Réponse apportée en séance publique le 26/01/2006

M. Gérard Larcher, ministre délégué à l'emploi, au travail et à l'insertion professionnelle des jeunes. Monsieur le sénateur, je m'étonne, alors que vous avez exercé les mêmes responsabilités que celles qui sont les miennes aujourd'hui et qu'exerçait naguère Laurent Hénart, que vous ayez à ce point oublié un certain nombre de chiffres.

Mme Gisèle Printz. Hénart, il n'est plus là !

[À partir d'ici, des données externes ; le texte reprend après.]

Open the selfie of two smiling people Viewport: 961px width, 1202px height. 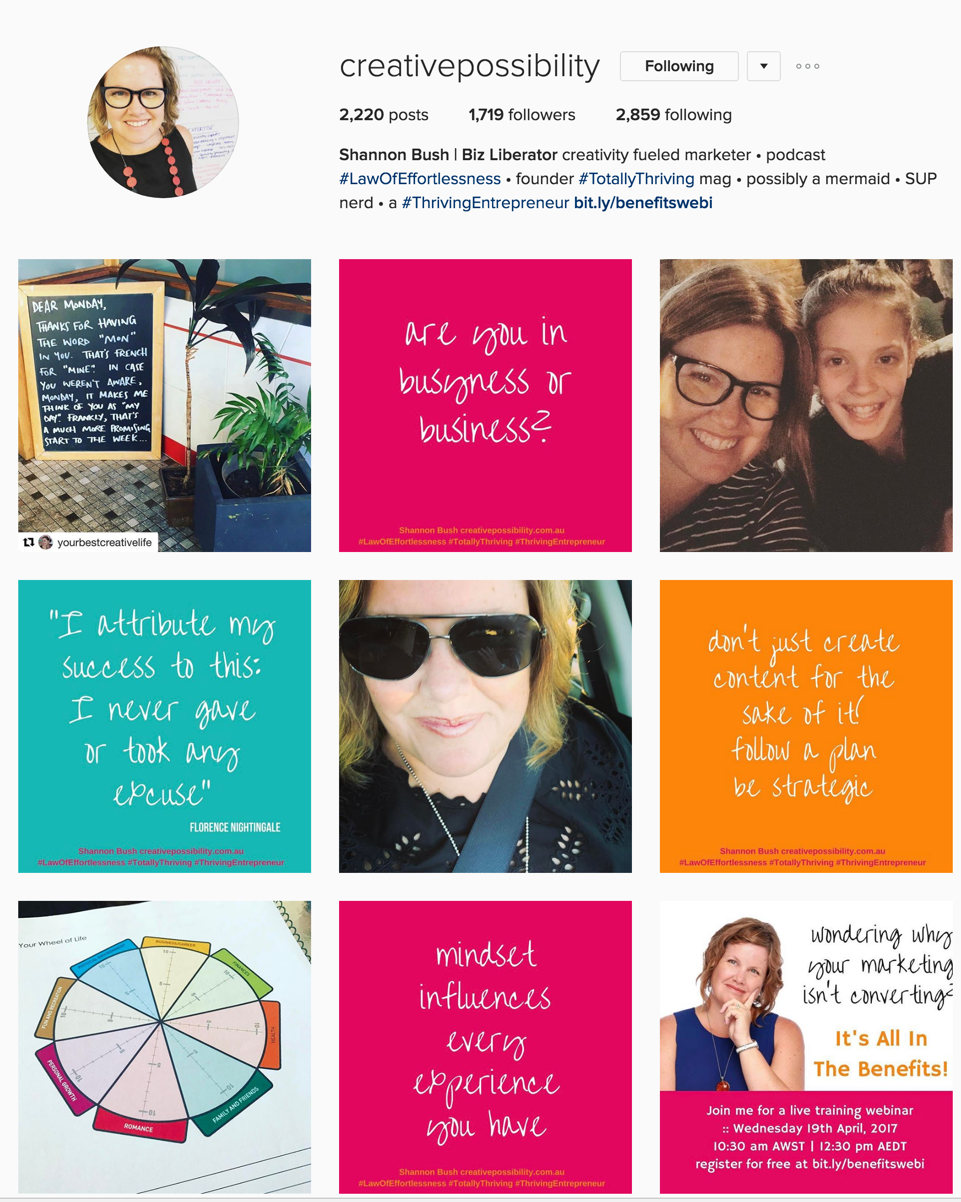806,405
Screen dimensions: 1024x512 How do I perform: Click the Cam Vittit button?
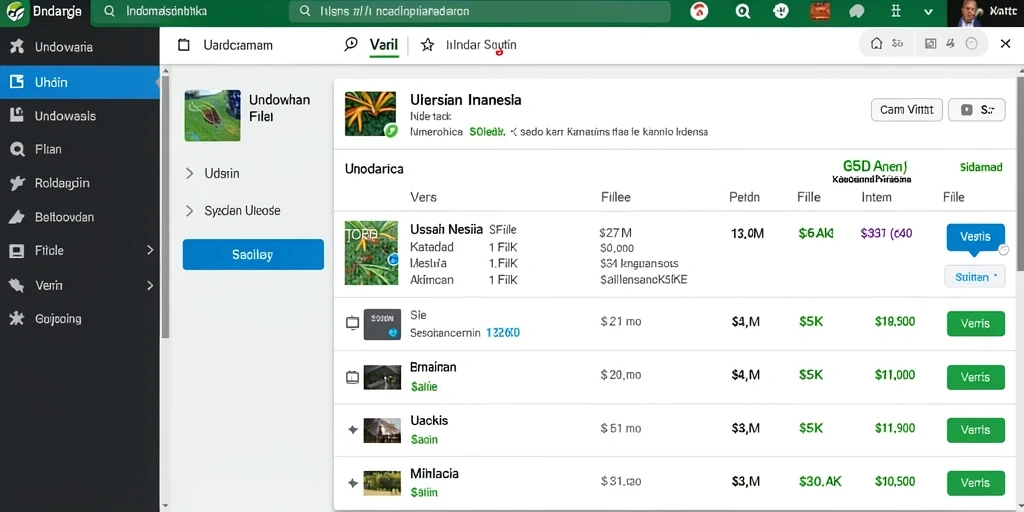click(906, 110)
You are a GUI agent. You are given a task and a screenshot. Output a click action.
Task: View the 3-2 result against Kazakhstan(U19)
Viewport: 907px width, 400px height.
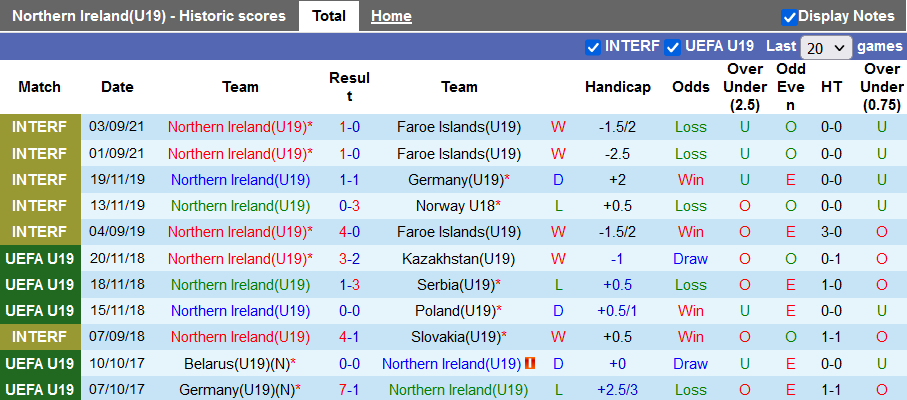point(349,258)
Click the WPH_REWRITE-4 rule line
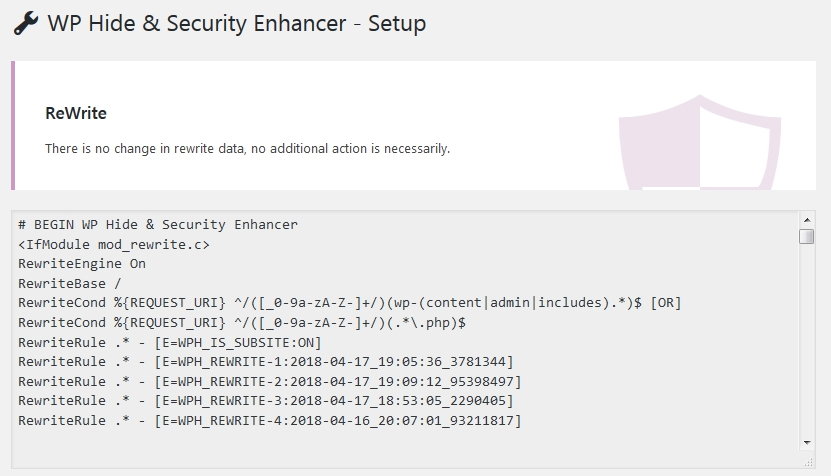Screen dimensions: 831x476 pos(270,420)
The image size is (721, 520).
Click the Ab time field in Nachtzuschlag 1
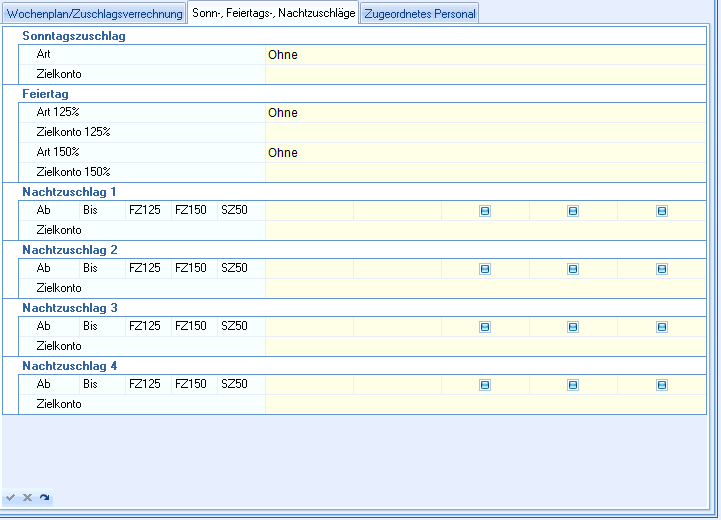309,211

M. Gérard Larcher, ministre délégué. Lorsque vous étiez chargé de l'insertion professionnelle, 500 000 contrats en alternance, contrats d'apprentissage et contrats de qualification avaient été signés. Dans le même temps, nous en avons signé 600 000, soit 20 % de plus !

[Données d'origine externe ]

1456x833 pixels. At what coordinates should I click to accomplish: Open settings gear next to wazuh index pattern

Mme Nicole Borvo Cohen-Seat. Pas un emploi de plus !

M. Gérard Larcher, ministre délégué. D'autre part, nous avons demandé aux grandes entreprises, non pas simplement en paroles mais par la loi, de se mobiliser ...

Mme Nicole Borvo Cohen-Seat. Les grandes entreprises licencient tous les jours ! Elles n'arrêtent pas de licencier !

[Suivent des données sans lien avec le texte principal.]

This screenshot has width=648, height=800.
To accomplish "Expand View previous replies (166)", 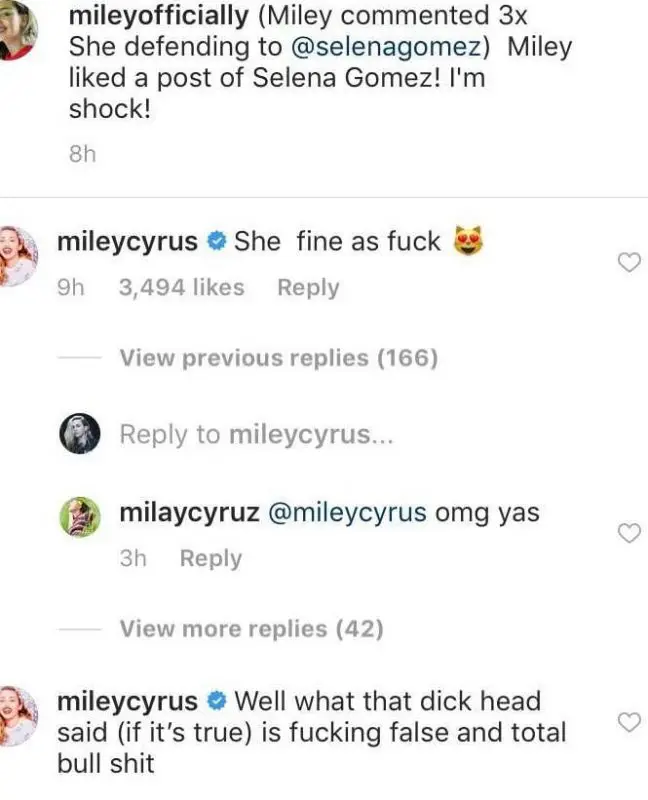I will [x=278, y=358].
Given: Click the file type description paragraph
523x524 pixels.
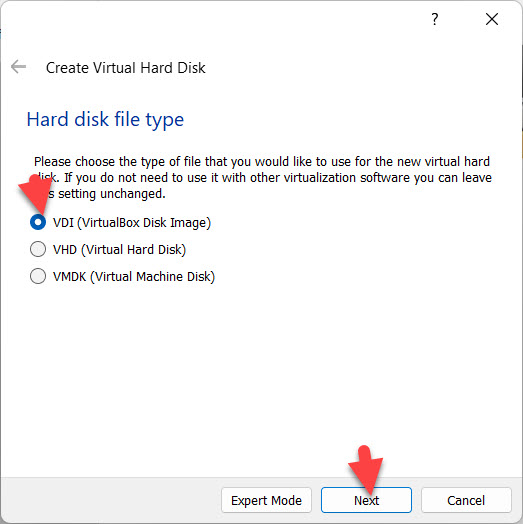Looking at the screenshot, I should (x=263, y=177).
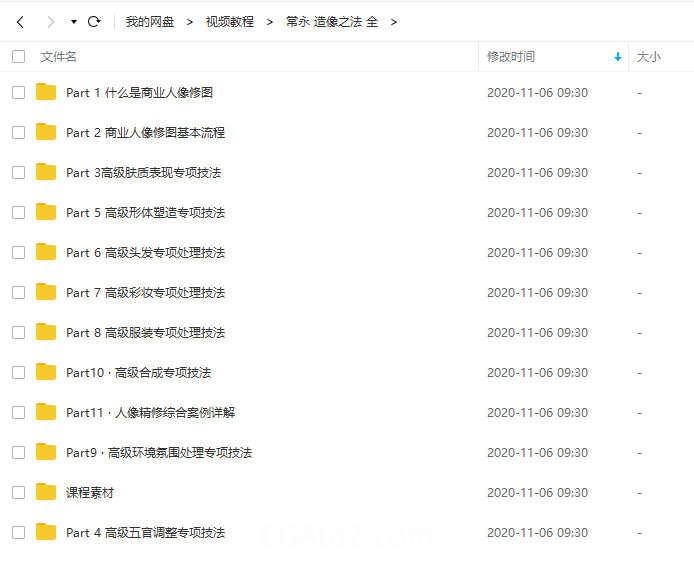This screenshot has width=694, height=566.
Task: Sort by the 大小 column header
Action: [x=648, y=57]
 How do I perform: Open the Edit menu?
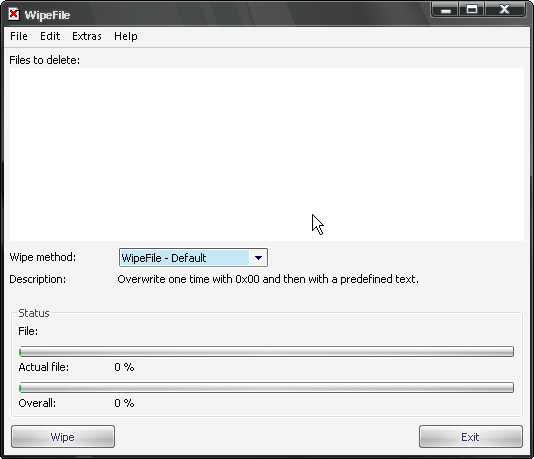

M. Gérard Larcher, ministre délégué. ... et de consacrer jusqu'à 3 % de leur effectif à la formation par alternance.

M. Roland Muzeau. Bosch ! Hewlett-Packard !

M. Gérard Larcher, ministre délégué. Voilà la réalité des chiffres : 200 000 contrats de plus !

Mme Nicole Borvo Cohen-Seat. Le patriotisme économique des grandes entreprises est bien connu !

M. Gérard Larcher, ministre délégué. Par ailleurs, monsieur Mélenchon, l'étude sur la « génération 2001 », que vous connaissez bien et qui a été menée par le CEREQ, le Centre d'études et de recherches sur les qualifications, montre que 76 % des aides-éducateurs dont, pourtant, 80 % avaient le baccalauréat et 40 % un DEUG, se sont retrouvés au chômage à l'expiration de leur emploi-jeune et, pour la moitié d'entre eux, pendant plus de six mois. (Protestations sur les travées du groupe socialiste et du groupe CRC.)

M. Jean-Luc Mélenchon. C'est le contraire !

Mme Nicole Borvo Cohen-Seat. C'est vous qui avez supprimé ces emplois !

Plusieurs sénateurs socialistes. C'est faux !

M. Gérard Larcher, ministre délégué. Si ce n'est pas de la précarité... ! (Applaudissements sur les travées de l'UMP. - Exclamations sur les travées du groupe socialiste et du groupe CRC.)

C'est cela que nous voulons briser : la précarité et la « galère » ! (Protestations sur les travées du groupe socialiste et du groupe CRC.)

C'est pourquoi nous mettons en place le droit à la formation, l'accès au logement, la possibilité de percevoir des indemnités de chômage.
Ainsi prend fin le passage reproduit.